The move also means a show set in a primarily Asian-American and Asian Pacific Islander state lacks any Asian stars. Actor Masi Oka quietly left the program in January. "This production has no affinity for the people of Hawaii or for Asian Pacific Islanders," says Guy Aoki, founder of the Media Action Network for Asian-Americans. Without Kim and Park, "It's simply not Hawaii," he says.

"Daniel Dae Kim and Grace Park are exceptional actors and their departure from Hawaii Five-0 is truly unfortunate," Stephen Gong, executive director of the Center for Asian-American Media, said via email. "Now more than ever, we need more equity and diversity that truly represents the American experience in front of and behind the camera."

The latest UCLA Hollywood Diversity Report, released in February, found that Asian-Americans got only 4 percent of scripted broadcast TV roles examined. Los Angeles County is more than 15 percent Asian.
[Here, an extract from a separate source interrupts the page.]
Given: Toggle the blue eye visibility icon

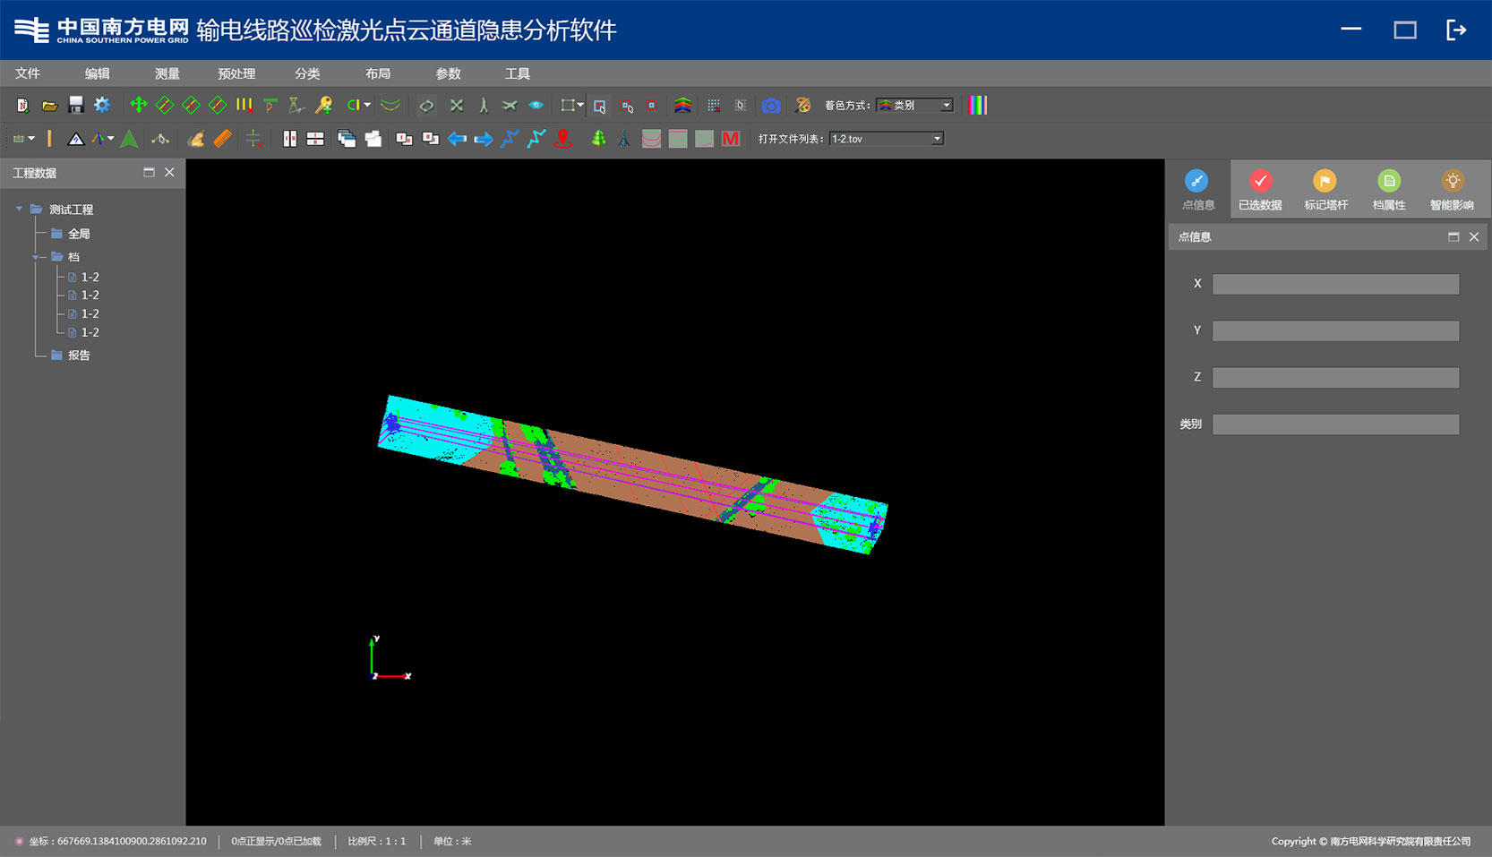Looking at the screenshot, I should pyautogui.click(x=536, y=106).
The longtime lead author of that report, UCLA sociologist Darnell Hunt, said the impact of the departure of Kim and Park could hinge on their star power.

"I'm not a regular viewer of Hawaii Five-0, but if the importance of Kim’s and Park’s roles on the show is comparable to those of their white counterparts, and if the white counterparts are paid significantly more, then, yes, I think you could say there is a pay equity issue here," Hunt said via email. "Overall, we know there exist pay gaps throughout the Hollywood industry for people of color and women — in front of and behind the camera. That these two actors publicly quit roles on a prominent television show over such a pay gap shines necessary light on this issue."

His research has repeatedly found that, at least when it comes to top-grossing films, the more diverse productions are, the more money they tend to make. Aoki of the Media Action Network says he tried to drive that point home in past meetings with Five-0's producers and with CBS executives — until, he says, he did notice a change for the better in recent seasons. Asian-American extras were once used as criminals who were found dead or killed off in the early episodes of the show, which was revived in 2010. In recent seasons, there have been more recurring, noncriminal roles for people of Asian descent, he says. But the loss of Kim and Grace, who brought with them true star power, is a real setback, he says.

"Hawaii Five-0 has always had a difficult time reflecting Hawaii," Aoki says. "Now they've gone from three top Asian-American cast members to zero in five months. The struggle continues."